Review: Billy Crystal in a dramatic role? He's up for the assignment in the thriller 'Before'


Puckish American comic Billy Crystal strikes out in a new direction as the star of the limited series “Before,” premiering Friday on Apple TV+. Let us say at the outset that he is completely able to handle the assignment. The assignment itself is something of a mixed bag, but at no time will you think, “Billy Crystal isn’t up to this.” In fact, it could have used a little more of what he’s famous for.

With its chilly mood, supernatural business and central relationship, between a child psychologist (broken) and a young child (frightened), it should remind anyone who has ever seen “The Sixth Sense” of “The Sixth Sense.” Which, of course, was a very successful movie.

Crystal plays Eli, on the verge of retirement, who discovers a mysterious, silent 8-year-old boy with bloody fingers scratching what looks like a message into his front door. The boy runs away, later sneaking into Eli’s house through the dog door; Eli in turn follows the child, whose name is Noah (Jacobi Jupe) back to the apartment of his doting foster mother, Denise (Rosie Perez). When a colleague calls him back to consult on an especially difficult, violent case — we understand from this very request that Eli’s good at his job — it will, not surprisingly, turn out to be this very boy.

Noah barely talks — he screams quite a bit, including in 17th century Dutch — but draws lots of pictures, most of which are disturbing and obviously meaningful and all, or nearly all, feature the image of a farmhouse, the very image of a photo tacked up on Eli’s refrigerator. While the professionals scratch their heads, we can see that his acting out is only a reaction to whatever thing or condition or cosmological prank is torturing him.

It happens that Eli’s late wife, Lynn (Judith Light), who’ll appear in flashbacks, dreams and hallucinations — there’ll be a lot of those — and whose death Eli will not admit he’s not over, was a writer and illustrator of children’s books. One of her own drawings, a sort of Hansel and Gretel scenario, will also play a part in the action, which is ripe with echoes and reflections and uncanny parallels, along with dead people who might be ghosts or visions or psychological projections, or some combination thereof.

Eli feels a strong connection to Noah, sometimes feeling what he feels, but as a man of science, he frames it as “some extreme case of transference-counter transference.” His friend Jackson (Robert Townsend) suggests there might be a spiritual connection between the two, “some kind of continuity of existence,” and that ayahuasca might be the way to go. It gives Crystal one of his rare openings for a laugh line, “Say hi to your shaman, wish him a happy 1969 for me.”

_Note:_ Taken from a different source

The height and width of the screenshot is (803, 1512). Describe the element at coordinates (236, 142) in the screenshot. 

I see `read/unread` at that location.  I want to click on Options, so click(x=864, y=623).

Hackles unreasonably raised, Eli will continue for a while to beat that drum. “You believe in fairy tales created to keep people from facing the truth,” he says to a priest at the church where Noah, an abandoned baby, was found. “There is no magic being living in the sky looking out for us.” Of course, when someone says, “There’s no such thing as ‘beyond science,‘” in a movie or television show, science is almost always going to finish second (“The Big Bang Theory” was a more radical show than I may have previously realized), whether the supernatural forces are for good or evil. In either case, it’s always going to be the skeptic who has to change his way of thinking, because that’s the show-business America we live in.

The mood is macabre throughout, with spooky sounds and music and a cloudy palette so that there are few bright, normal moments to measure the surreal frights against. There’s no sense that things are going to get spooky, because they’re pretty spooky from the beginning, and though they become spookier as the series goes along, they are almost never not spooky.

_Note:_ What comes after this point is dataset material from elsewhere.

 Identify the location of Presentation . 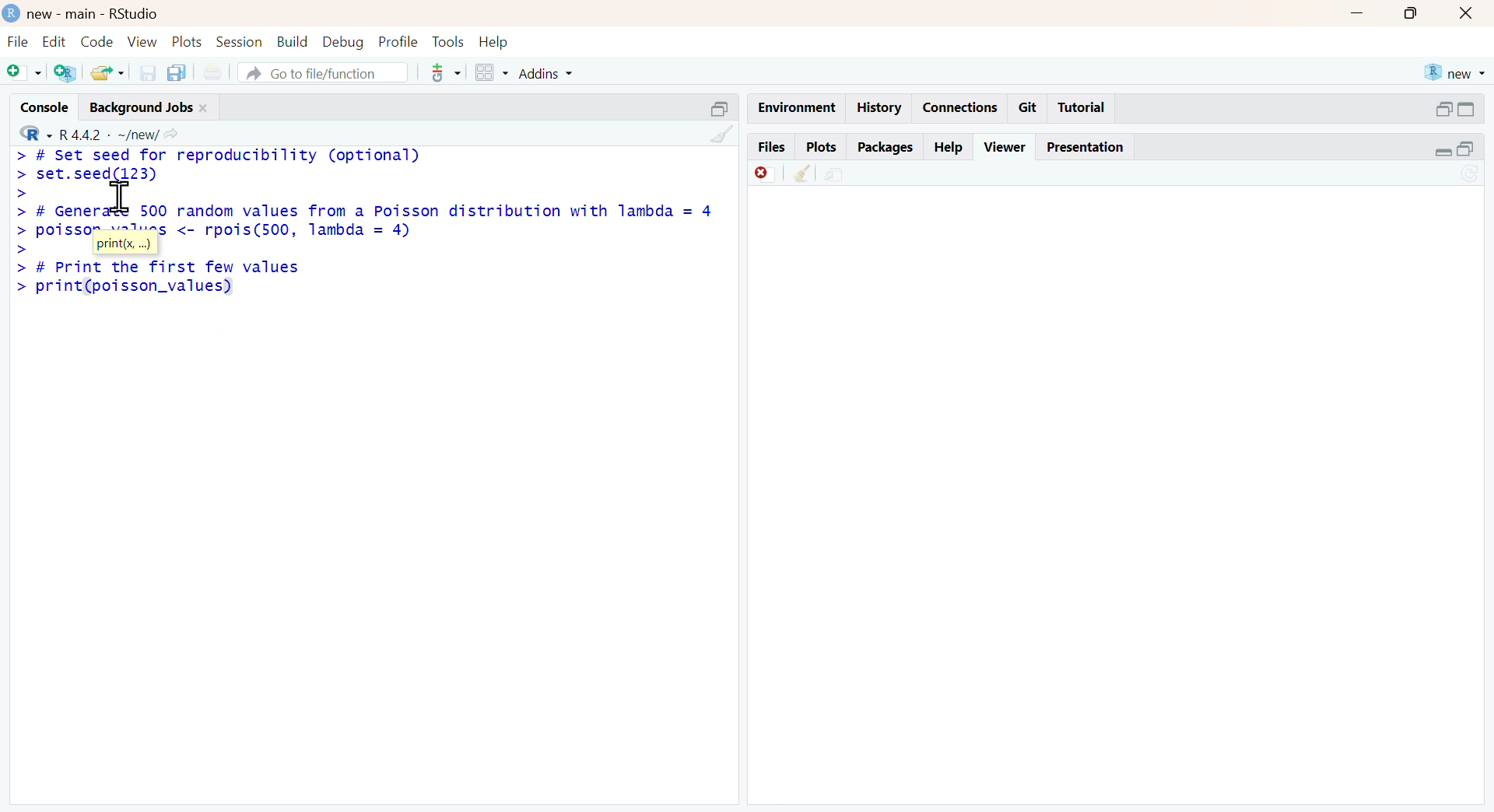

Crystal does fine in this environment; he doesn’t come off as a tourist or a dilettante. Jupe, 11, but looking every inch 8, is impressive in a role that requires mute expressions of fear, anger, affectlessness, distrust and panic. And there are nice supporting performances, from Hope Davis as a doctor even less ready than Eli to accept the uncanny, and Miriam Shor as an annoying real estate agent, weirdly anxious to sell Eli’s house out from under him, the only real comic part in the piece.

Created by Sarah Thorp, the series, which runs 10 episodes, wisely doles them out in portions of half an hour or less — but five or so hours is still a lot of time to maintain the tension in a psychological thriller, and “Before” doesn’t really manage it. It moves slowly until the accelerating endgame, urged forward by a ticking clock. There is also more than a bit of repetition — scenes played in different settings, with different energies, props and clues, but making more or less the same point, even as the series lopes bit by bit toward a conclusion.

But many revelations are telegraphed well in advance, and as things grow more obvious, they become less engaging. One hangs around, finally, to know whether the ending will be a light one, a dark one or a light one that flips to dark in the final seconds. I will not say which.